Je suis au comptoir postal de la pharmacie. Suis venue avec la p’tite dernière qui se fait torturer par une dent qui tente de percer sa gencive. Elle pleure, petit cœur. Je m’empresse d’inscrire sur le petit papier mon adresse et celle du destinataire quand je vois dans mon angle mort une femme s’approcher de la poussette. Je me retourne au moment où elle prend ma fille par le bras, les pleurs de la petite s’intensifient.
 
Me disant qu’elle a peut-être eu un élan pour la consoler, je lui dis (poliment, mais un peu fermement quand même, pour qu’elle comprenne que ça ne me plaît pas qu’elle se garroche sur ma fille) : « C’est correct, madame, je suis juste ici. »
 
Elle, ben ben frue : « Ben voyons!! »
 
Moi, quand même étonnée de sa réaction : « On le demande avant de toucher un bébé. On prend le temps d’entrer en contact avec la… »
 
Elle, me coupant la parole : « Eille, ça va faire un enfant antisocial ça! » Puis se tournant vers la caissière, cherchant l’approbation de quelqu’un, elle dit : « J’y ai juste pogné l’bras!! »
 
Moi, un peu à boute, mais calmement : « Ben madame, on le demande avant d’approcher un bébé… »
 
Elle, déjà rendue dans l’allée des capsules d’artichaut et des boost : « Maudite freak!! » (en prenant soin de bien rouler le « r » de freak, ouach).
 
Madame, si jamais ce texte se rend jusqu’à vous, j’aimerais m’expliquer, parce que, je l’avoue, après votre « maudite freak », je n’ai pas eu envie de vous attraper par le bras pour qu’on jase.

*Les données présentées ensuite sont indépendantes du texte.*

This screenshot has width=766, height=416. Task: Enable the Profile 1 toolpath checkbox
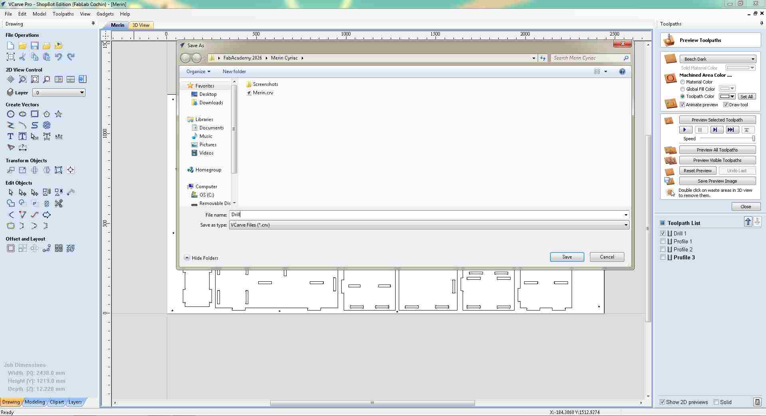(x=663, y=241)

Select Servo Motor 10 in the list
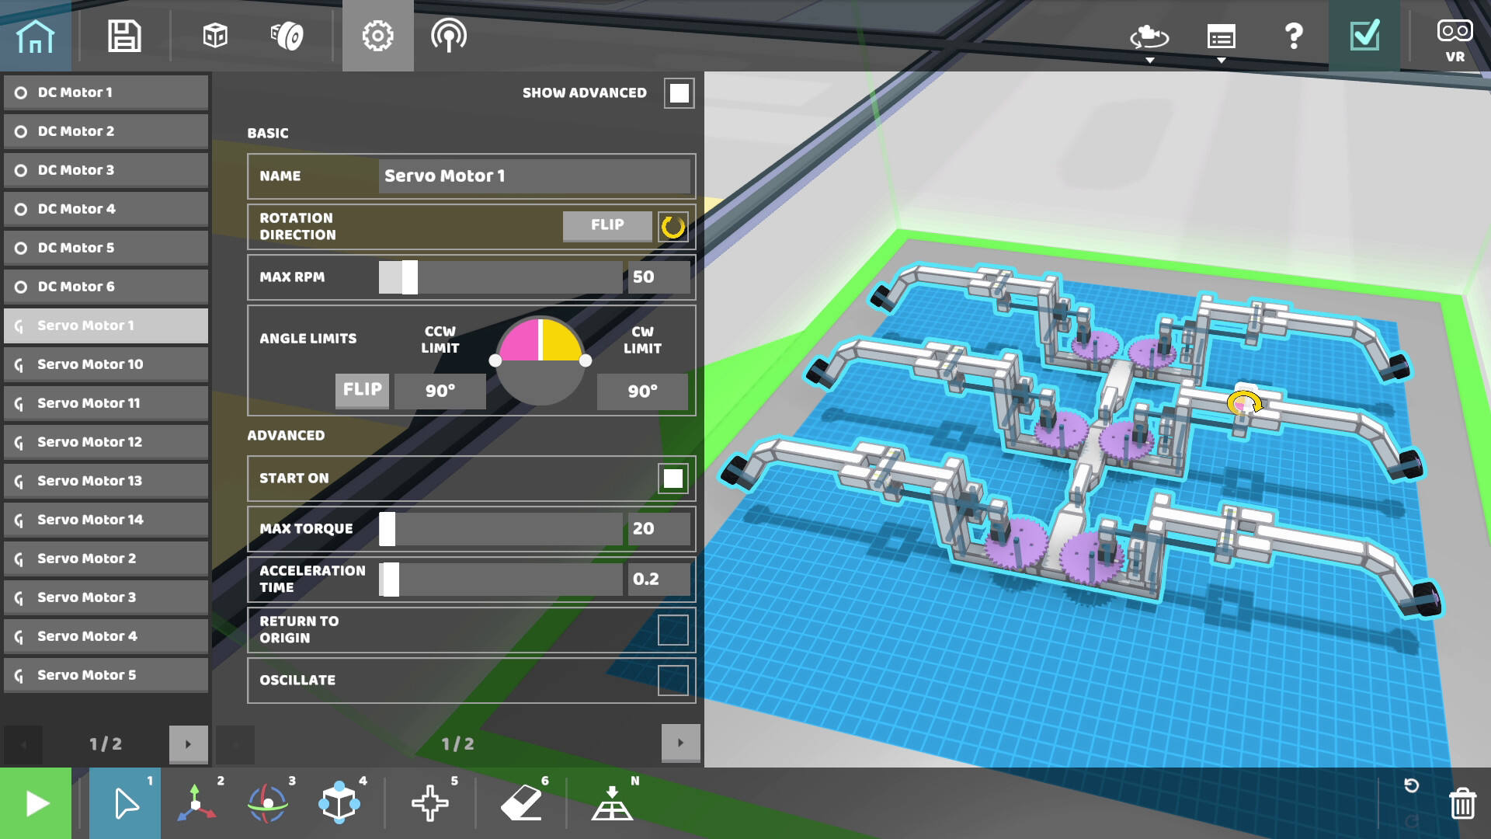[x=106, y=364]
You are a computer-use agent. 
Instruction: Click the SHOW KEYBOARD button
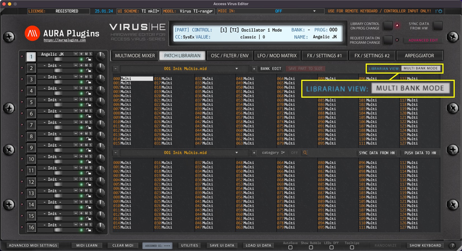(x=425, y=245)
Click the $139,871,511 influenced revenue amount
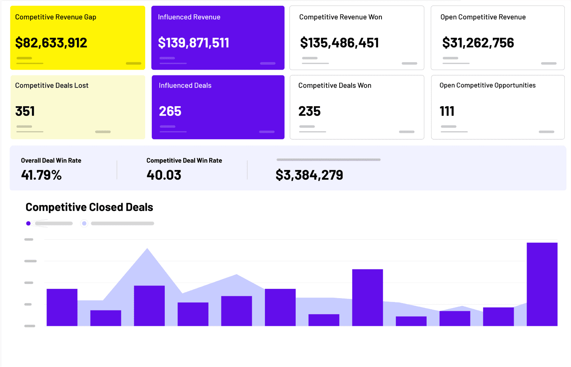The image size is (571, 367). pyautogui.click(x=194, y=43)
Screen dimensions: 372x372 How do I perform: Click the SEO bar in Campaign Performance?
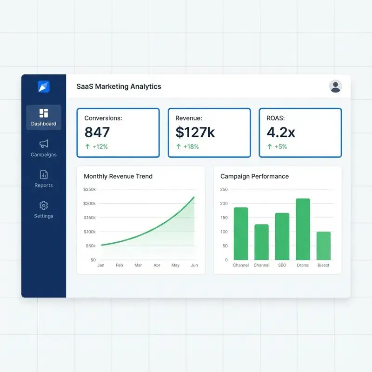coord(282,235)
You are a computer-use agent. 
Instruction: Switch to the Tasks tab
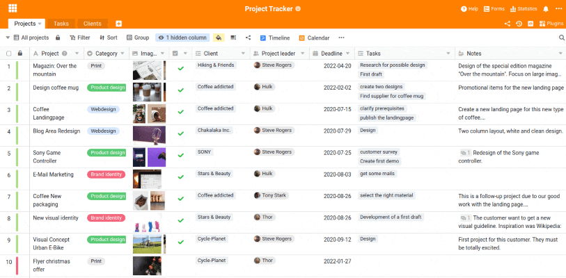click(x=61, y=24)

À cause de votre attitude, mais aussi parce que moi, je ne fais pas ça, attraper des inconnu.e.s par le bras.
 
Bon, mettons qu’on décortique tout ça : mon bébé pleure. Vous, vous avez le goût d’aller voir ce bébé-là.  Vous ne jugez pas bon de jaser un peu avec la mère avant ni de vérifier s’il a envie, ce bébé-là, d’entrer en contact avec quelqu’un. Vous lui prenez le bras, elle pleure de plus belle, je me retourne avec des grands yeux qui ne tripent pas sur le geste que vous venez de poser. Votre argument ne fait pas de sens, madame. « J’y ai juste pogné l’bras ». Ouin pis? Si je me lance vers vous sans vous avertir, sans vous saluer sans vous parler et que je vous pogne la cuisse mettons, est-ce que l’argument « j’y ai juste pogné la cuisse » serait valable?
 
Que vous lui preniez le bras, la langue ou les cheveux ne fait aucune différence.
 
Voyez-vous, madame, je suis maman de deux filles. Dans le monde dans lequel on vit, je leur apprends, dès maintenant (une vraie freak) à mettre leurs limites. Il m’importe de leur apprendre que leur corps leur appartient et qu’elles ont le droit de dire « non » si elles n’ont pas envie qu’on les touche.
 
Avec les grands-parents on a une entente : on ne force pas les bisous. Ni les câlins. On le demande. Les filles ont envie? Elles disent oui et font un câlin. Certains jours elles disent non, pis on respecte ça. Personne n’est fâché, tout le monde est content. On ne force rien.
 
Si exiger des gens qu’ils demandent la permission avant de toucher mon tout petit bébé c’est être freak* (oh pardon, « frrrrreak »), vous avez raison, je suis freak. Super freak, comme chantait l’autre.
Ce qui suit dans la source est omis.